Mohon tunggu...
agus hendrawan
agus hendrawan Mohon Tunggu... Tenaga Kependidikan

Pendidikan, menulis, berita, video, film, photografi, sinematografi, alam, perjalanan.

Selanjutnya

Tutup

Sosbud Pilihan

Gempa Mengguncang, Air pun Jadi Rebutan: Belajar dari Toren di Halaman

23 Agustus 2025   06:15 Diperbarui: 23 Agustus 2025   06:15 135
+
Laporkan Konten
Laporkan Akun
Kompasiana adalah platform blog. Konten ini menjadi tanggung jawab bloger dan tidak mewakili pandangan redaksi Kompas.
Lihat foto
Dari keran sederhana di luar pagar, tetangga menemukan harapan saat air PAM tak mengalir. (Sumber: Dokumen Pribadi)

Pendahuluan

Ketika gempa Bekasi hari Rabu malam/ 20 Agustus 2025 mengguncang jagat pemberitaan, banyak orang langsung cemas soal potensi kerusakan bangunan dan keamanan transportasi. Bahkan perjalanan kereta cepat Whoosh sempat dibatalkan demi alasan keselamatan. 

Tak berhenti di sana, muncul pula isu yang membuat bulu kuduk merinding: bagaimana jika bendungan raksasa seperti Jatiluhur di Purwakarta ikut terdampak? Bayangkan saja, air dalam skala raksasa bisa menjadi ancaman bagi jutaan orang di Jawa Barat hingga Jakarta.

Di tengah kepanikan itu, saya justru teringat satu hal sederhana: air yang mengalir di keran rumah kita sehari-hari. Sering kali, tanpa bencana pun, air PAM di lingkungan saya mati mendadak.

Cerita dari Pagar Rumah

Suatu sore, tetangga saya mengetuk pagar. Ia meminta izin untuk mengambil air dari keran luar rumah saya. Rupanya sejak pagi air PAM di rumahnya tak kunjung mengalir. Saya tentu saja mengizinkan, karena kebetulan toren air saya selalu penuh. Dari situlah saya menyadari betapa air bisa menjadi perekat sekaligus pemicu kegelisahan dalam kehidupan bertetangga.

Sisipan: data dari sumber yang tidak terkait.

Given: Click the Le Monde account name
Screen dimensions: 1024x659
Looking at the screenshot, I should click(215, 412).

Air bukan sekadar kebutuhan, ia adalah urat nadi peradaban. Ketika suplai macet, kepanikan datang lebih cepat daripada gempa sekalipun. Buktinya, sebelum kita sempat membayangkan skenario bendungan retak akibat guncangan, banyak keluarga sudah panik duluan karena tak bisa mandi, mencuci, atau sekadar menanak nasi.

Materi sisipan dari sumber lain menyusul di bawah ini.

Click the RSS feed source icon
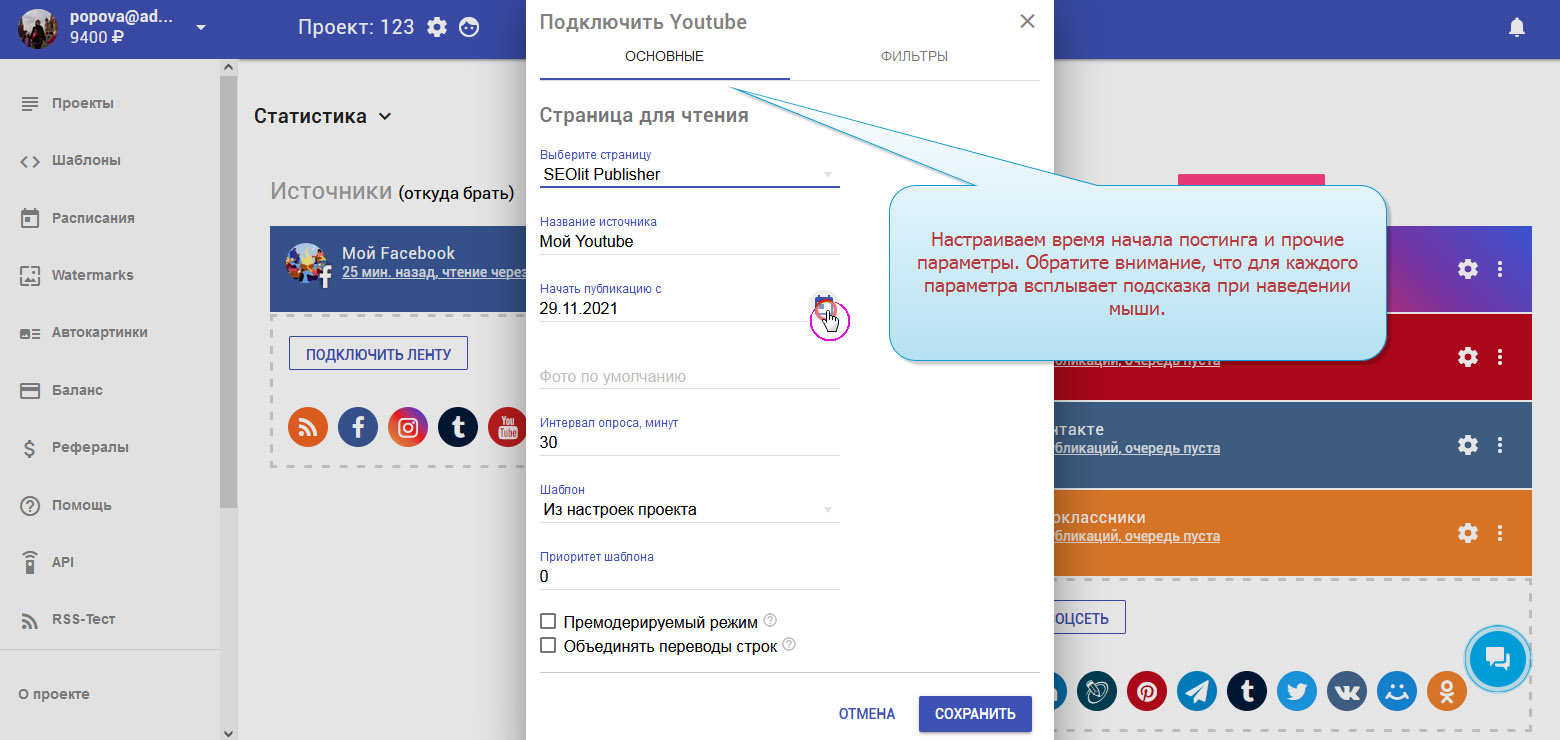The width and height of the screenshot is (1560, 740). point(308,428)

Toren yang Selamatkan Hari

Saya terbiasa menampung air tanah di toren yang terpasang di atas rumah. Bukan air hujan, memang, tapi fungsi cadangan ini terbukti sangat membantu. Toren itu saya tutup rapat agar nyamuk tidak bersarang, terutama ancaman DBD yang sering merebak. Sekilas sederhana, tapi inilah bentuk kecil dari ketahanan air rumah tangga.

Jika tetangga saya harus panik setiap kali air PAM mati, saya justru masih bisa tenang. Bahkan kadang ikut berbagi, asal sumber listrik tidak ikut padam. Dari situ saya sadar, menyiapkan cadangan air di rumah ibarat menabung ketenangan.

Namun, menyimpan air tanah di toren saja ternyata belum cukup. Kita butuh cara lain agar pasokan bisa lebih beragam. Di sinilah ide panen air hujan menjadi menarik.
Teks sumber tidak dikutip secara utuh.